Cerrahi Operasyonla Kanserli Bölge Çıkartılarak Kanserli Hücrenin Dağılmasına Karşı Önlem Alınır
Prof. Dr. Kürşat Karadayı, hastalığın yerine, evresine, hastanın genel sağlık durumuna bağlı olarak tedavi planlanması gerektiğine dikkat çekerek, ?Hastaya farklı tedavi yöntemleri ve etkinliği hakkında detaylı bilgi verilmelidir. Bağırsak kanseri tedavisinde genellikle cerrahi yöntem, kemoterapi ve radyasyon tedavisi kullanılır. En sık kullanılan tedavi yöntemi ise cerrahi yöntemdir ve operasyonun tipi hastalığın yerine ve büyüklüğüne bağlı olarak değişiklik göstermektedir.
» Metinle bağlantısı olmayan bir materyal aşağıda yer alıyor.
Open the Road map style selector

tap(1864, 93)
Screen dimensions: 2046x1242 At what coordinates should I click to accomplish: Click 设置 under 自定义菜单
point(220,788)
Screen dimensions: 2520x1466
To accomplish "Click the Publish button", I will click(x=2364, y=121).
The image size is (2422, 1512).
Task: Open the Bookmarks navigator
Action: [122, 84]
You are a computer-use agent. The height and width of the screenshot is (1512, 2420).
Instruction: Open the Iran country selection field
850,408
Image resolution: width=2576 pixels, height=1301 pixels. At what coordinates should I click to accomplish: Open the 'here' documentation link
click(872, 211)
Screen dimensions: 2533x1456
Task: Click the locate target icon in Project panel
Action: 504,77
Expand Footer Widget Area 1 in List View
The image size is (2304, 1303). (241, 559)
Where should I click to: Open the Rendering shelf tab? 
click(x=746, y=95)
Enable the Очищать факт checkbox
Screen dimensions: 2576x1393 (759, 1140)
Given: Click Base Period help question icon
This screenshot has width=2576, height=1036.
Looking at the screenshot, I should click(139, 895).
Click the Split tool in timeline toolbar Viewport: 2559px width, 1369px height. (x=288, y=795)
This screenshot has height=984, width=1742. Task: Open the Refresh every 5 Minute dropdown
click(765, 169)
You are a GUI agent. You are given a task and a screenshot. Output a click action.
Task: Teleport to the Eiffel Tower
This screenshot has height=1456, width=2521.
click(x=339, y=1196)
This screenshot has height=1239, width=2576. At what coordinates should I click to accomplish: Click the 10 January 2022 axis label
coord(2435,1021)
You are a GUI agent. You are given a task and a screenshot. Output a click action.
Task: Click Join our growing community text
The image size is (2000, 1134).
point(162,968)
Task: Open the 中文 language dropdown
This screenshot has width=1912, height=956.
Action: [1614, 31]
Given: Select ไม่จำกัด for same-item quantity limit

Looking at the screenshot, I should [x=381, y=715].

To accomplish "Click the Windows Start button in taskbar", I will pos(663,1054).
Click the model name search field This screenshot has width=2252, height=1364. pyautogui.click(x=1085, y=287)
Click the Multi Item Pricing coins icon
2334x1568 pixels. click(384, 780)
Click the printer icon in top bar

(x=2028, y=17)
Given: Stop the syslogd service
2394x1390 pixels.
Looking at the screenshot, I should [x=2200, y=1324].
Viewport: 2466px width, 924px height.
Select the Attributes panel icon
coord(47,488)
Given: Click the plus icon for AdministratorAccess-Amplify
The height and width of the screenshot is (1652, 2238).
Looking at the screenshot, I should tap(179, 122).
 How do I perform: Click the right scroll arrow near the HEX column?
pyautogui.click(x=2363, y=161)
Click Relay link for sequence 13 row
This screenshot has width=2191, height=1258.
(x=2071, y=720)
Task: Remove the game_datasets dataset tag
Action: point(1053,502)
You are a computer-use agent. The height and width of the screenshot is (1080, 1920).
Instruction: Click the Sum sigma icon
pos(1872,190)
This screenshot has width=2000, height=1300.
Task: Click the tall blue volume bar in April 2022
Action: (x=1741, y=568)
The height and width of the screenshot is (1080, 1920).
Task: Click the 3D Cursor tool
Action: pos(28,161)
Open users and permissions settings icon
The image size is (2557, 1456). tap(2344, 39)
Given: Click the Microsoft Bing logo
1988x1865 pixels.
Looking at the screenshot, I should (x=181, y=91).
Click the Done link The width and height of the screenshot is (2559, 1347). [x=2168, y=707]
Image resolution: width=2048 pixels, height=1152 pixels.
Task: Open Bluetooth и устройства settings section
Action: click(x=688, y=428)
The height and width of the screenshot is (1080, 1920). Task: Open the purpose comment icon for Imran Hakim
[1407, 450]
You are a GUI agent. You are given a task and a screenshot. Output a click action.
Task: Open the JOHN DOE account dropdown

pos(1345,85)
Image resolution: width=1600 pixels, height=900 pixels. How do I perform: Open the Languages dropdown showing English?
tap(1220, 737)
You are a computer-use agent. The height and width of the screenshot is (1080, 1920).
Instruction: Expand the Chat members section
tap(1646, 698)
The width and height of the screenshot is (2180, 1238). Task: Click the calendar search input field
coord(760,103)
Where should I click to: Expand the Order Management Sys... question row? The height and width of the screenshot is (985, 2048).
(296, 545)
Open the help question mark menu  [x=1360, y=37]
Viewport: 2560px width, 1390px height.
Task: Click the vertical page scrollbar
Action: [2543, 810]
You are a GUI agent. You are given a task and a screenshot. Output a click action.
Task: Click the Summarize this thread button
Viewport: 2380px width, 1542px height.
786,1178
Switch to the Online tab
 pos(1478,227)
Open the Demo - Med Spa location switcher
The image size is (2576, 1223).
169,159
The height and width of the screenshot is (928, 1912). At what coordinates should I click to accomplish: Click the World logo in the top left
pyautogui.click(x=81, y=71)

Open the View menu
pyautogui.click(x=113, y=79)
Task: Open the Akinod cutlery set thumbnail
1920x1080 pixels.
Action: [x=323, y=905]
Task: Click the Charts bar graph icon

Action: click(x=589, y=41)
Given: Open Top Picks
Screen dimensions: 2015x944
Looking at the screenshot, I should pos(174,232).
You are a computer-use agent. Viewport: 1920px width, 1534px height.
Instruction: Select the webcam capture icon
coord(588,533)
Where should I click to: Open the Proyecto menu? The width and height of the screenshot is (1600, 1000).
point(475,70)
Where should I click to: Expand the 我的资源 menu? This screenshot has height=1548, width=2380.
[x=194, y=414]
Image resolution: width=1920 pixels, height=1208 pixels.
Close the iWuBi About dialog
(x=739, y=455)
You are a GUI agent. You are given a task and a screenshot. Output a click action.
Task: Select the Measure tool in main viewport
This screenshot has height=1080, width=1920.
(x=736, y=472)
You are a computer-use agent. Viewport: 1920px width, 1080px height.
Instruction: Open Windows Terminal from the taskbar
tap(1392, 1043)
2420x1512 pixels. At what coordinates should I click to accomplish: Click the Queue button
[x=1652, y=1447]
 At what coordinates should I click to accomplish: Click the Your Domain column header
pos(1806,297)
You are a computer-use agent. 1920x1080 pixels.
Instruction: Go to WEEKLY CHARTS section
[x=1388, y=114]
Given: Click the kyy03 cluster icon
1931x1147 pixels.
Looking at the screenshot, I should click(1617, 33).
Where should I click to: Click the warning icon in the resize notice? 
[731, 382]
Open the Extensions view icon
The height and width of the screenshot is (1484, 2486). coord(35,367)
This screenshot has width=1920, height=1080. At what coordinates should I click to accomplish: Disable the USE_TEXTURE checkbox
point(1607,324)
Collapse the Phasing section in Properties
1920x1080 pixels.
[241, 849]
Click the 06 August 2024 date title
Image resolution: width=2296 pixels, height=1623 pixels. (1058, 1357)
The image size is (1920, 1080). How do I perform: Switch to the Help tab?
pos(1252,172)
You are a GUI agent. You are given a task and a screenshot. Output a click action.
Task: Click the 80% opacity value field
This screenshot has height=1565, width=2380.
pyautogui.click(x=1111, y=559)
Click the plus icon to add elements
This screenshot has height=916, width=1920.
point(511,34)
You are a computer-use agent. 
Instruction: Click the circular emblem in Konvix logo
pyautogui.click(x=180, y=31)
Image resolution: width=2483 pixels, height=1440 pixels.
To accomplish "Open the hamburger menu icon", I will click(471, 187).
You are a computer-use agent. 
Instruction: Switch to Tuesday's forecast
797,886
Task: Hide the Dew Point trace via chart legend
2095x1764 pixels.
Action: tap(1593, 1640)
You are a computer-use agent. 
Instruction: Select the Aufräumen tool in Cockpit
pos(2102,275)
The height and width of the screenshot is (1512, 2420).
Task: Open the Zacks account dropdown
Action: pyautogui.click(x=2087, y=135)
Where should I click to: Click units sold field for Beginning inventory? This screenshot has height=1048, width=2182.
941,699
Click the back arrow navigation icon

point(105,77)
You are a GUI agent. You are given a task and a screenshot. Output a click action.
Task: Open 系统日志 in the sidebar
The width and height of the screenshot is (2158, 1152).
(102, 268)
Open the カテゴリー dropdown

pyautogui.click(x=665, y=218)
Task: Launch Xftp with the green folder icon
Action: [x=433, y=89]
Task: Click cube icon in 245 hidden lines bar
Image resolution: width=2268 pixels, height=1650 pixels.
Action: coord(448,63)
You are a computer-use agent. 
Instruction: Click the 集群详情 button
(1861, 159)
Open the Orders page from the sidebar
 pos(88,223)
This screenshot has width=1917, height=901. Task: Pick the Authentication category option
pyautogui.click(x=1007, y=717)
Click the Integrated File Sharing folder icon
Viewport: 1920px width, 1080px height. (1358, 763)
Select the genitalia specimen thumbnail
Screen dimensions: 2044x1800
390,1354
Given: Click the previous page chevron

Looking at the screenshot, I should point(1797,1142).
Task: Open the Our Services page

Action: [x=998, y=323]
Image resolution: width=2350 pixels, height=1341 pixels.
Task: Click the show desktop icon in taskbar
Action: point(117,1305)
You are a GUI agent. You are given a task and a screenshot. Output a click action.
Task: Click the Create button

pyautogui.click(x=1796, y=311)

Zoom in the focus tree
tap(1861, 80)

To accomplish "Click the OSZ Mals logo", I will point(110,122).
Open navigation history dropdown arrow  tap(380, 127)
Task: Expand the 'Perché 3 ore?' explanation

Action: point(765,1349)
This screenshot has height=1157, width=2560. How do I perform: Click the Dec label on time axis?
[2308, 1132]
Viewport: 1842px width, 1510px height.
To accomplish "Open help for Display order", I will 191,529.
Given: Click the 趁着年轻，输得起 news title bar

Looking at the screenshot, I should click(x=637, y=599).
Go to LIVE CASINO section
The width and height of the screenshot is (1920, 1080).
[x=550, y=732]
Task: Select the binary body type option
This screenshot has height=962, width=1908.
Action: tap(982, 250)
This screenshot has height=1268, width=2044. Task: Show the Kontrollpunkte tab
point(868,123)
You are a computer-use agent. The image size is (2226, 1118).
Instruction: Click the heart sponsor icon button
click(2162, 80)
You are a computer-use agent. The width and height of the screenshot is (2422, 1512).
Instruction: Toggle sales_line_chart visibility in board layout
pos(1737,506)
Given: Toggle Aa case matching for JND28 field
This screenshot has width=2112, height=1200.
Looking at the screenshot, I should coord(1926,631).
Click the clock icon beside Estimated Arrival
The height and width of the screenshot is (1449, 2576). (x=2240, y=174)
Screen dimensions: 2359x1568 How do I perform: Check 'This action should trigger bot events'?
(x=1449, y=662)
Bağırsağın kanserli olan kısmının ve yakın çevresindeki sağlıklı dokunun çıkarılması özellikle erken evrede uygulanan tek tedavi şeklidir. Bağırsağın tümörlü kısmının çıkarılmasından sonra sağlıklı bölümleri birbirine bağlanır. Bu işlemin yapılamaması durumunda kolostomi olarak adlandırılan, karın duvarında dışkının dışarı atılmasını sağlayan bir delik açılarak bağırsaklar deliğe bağlanır. Kolostomi geçici süreli olduğu gibi kalıcı da olabilir fakat hastalar kısa sürede bu duruma adapte olmaktadırlar. Operasyon sonrası alttaki bağırsak dokusunun iyileşmesi için geçici olarak yapılan kolostomiden bir süre sonra ikinci bir operasyon yapılır ve bağırsaklar birbirine bağlanarak hastanın normale dönmesi sağlanır. Daimi kolostomi uygulanan kişilere hekim ve uzmanlar tarafından bakımıyla ilgili eğitim verilir. Cerrahi operasyonla tümör çevresindeki lenf nodlarının çıkarılarak incelenmesi ve kanserin bulaşıp bulaşmadığının tespiti mümkündür. Operasyon sonrasında bazen hastalığın yayılmasını önlemek amacıyla kemoterapi verilebilir. Yeni tümörlerin oluşmasını önlemek için verilen kemoterapide farklı ilaç tedavi yöntemleri uygulanır. Bazen hastanede yatarak kemoterapi uygulanabilir ve bu sayede hastanın hekim, kemoterapi hemşiresi tarafından takibi sağlanır. Ayrıca kemoterapi ile birlikte verilen immünoterapi tedavisi kemoterapinin olumsuz etkilerini azaltmakla birlikte tedavinin daha etkin ve hızlı olmasına yardımcı olur.? dedi.